Negative interest rates may already be built into options prices. You may have experienced them without knowing it.

You could say that short-term interest rates like federal funds or the discount rate are relatively stable in the United States. Their fluctuations are small and don’t have as much impact on options prices as changes in stock price, volatility, or time. And interest rates have been positive in the United States since we’ve had a Treasury. But negative interest rates exist in many parts of the world.

What Negative Rates Really Mean

Positive interest rates mean that if you borrow $100 and have to pay it back in a month, you’ll need to pay something more than $100, say $101, when the loan comes due. Negative interest rates mean that if you borrow $100, you’d only pay $99 in a month.

Negative rates aren’t a response to a specific economic event; instead, central banks use negative rates to encourage those holding cash in short-term government notes to move the funds into other, presumably more productive, parts of the economy. There’s nothing stopping the U.S. Federal Reserve from setting negative fed funds rates. It’s not likely, but it’s possible.

When it comes to options, though, will a negative rate blow up Black-Scholes and rip a tear in the space-time continuum? Actually, you may have already experienced the impact of negative interest rates on options prices without seeing negative interest rates.

It’s Built Into the Price, Sort Of

Part of the price of an option is based on the cost of carrying the underlying—the interest rate charged on either borrowing money or forgoing interest earned when you buy stock. For calls, you have the right to buy the stock, but you don’t own it. So the cost of carry on long stock increases a call’s value, because the call is more valuable when you don’t have to pay the interest on long stock. For puts, you have the right to short the stock but don’t have short stock. That cost of carry decreases a put’s value, because the put can’t earn interest on cash generated from shorting stock.
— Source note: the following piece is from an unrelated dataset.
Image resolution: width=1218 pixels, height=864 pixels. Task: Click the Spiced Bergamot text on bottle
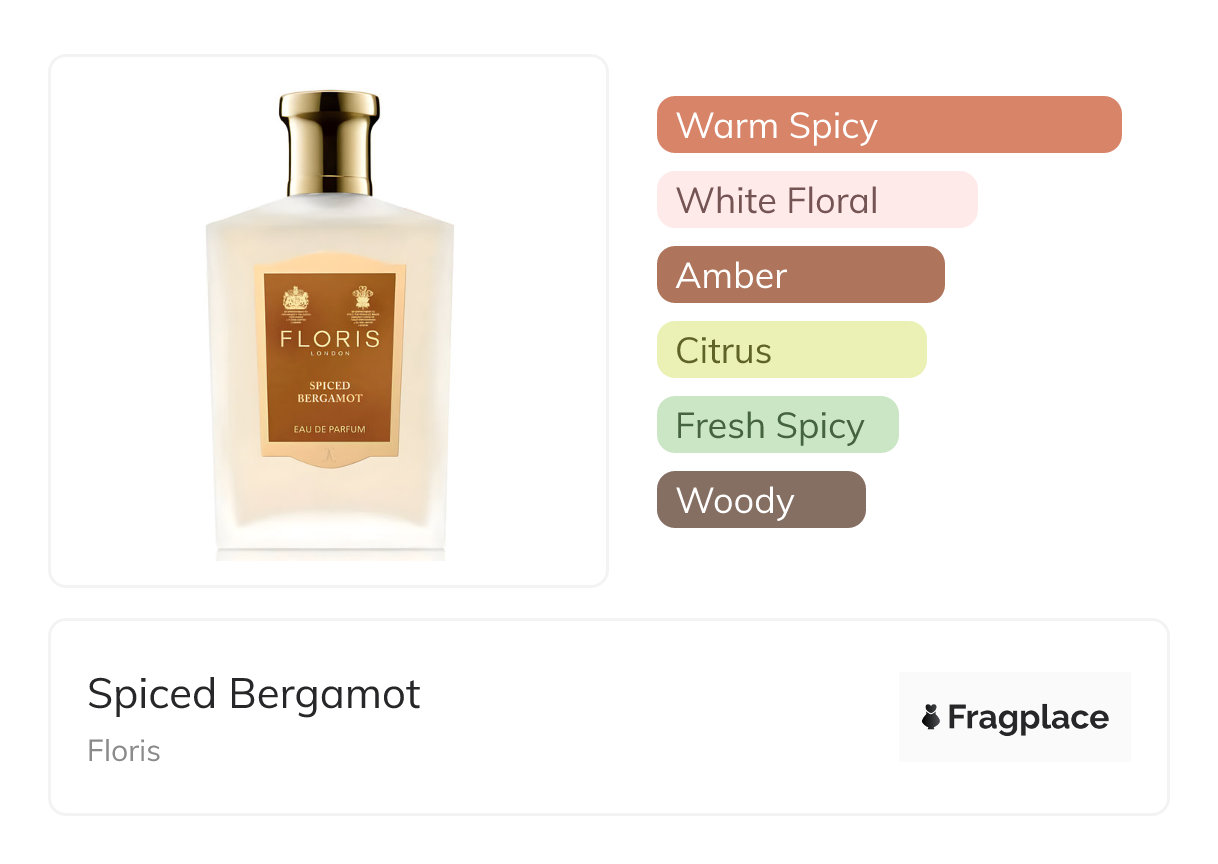330,392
Higher interest rates push the theoretical values of calls up and puts down. Lower interest rates do the opposite.

But there’s more to the cost of carry than interest rates. Some stocks pay dividends, which can offset the interest paid when you buy stock (or you pay the dividend if you’re short stock). But calls or puts neither earn, nor pay, dividends. Call values are reduced because they don’t convey the ability to earn dividends, like long stock. Put values are increased because they don’t have to pay the dividend, like short stock.

When the dividend yield on a stock is higher than interest rates, it makes the cost of carry negative. That has the same effect on options prices as negative interest rates until dividend adjustment. So, negative interest rates would decrease the theoretical value of calls and increase the theoretical value of puts. If you look at stocks that have high dividend yields, it’s possible the interest rate is lower. Options on those stocks exhibit the same behavior as if interest rates were negative. Black-Scholes and other theoretical pricing models take this into account. So if interest rates go negative, options should take it in stride.